List every line in the items below that contains the string "Task". Matches are case-sensitive.

[Entries showing where items appear]
BEGIN
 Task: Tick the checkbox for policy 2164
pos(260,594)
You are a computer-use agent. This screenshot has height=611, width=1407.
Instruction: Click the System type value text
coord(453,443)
END
* EXERCISE RESULT:
 Task: Tick the checkbox for policy 2164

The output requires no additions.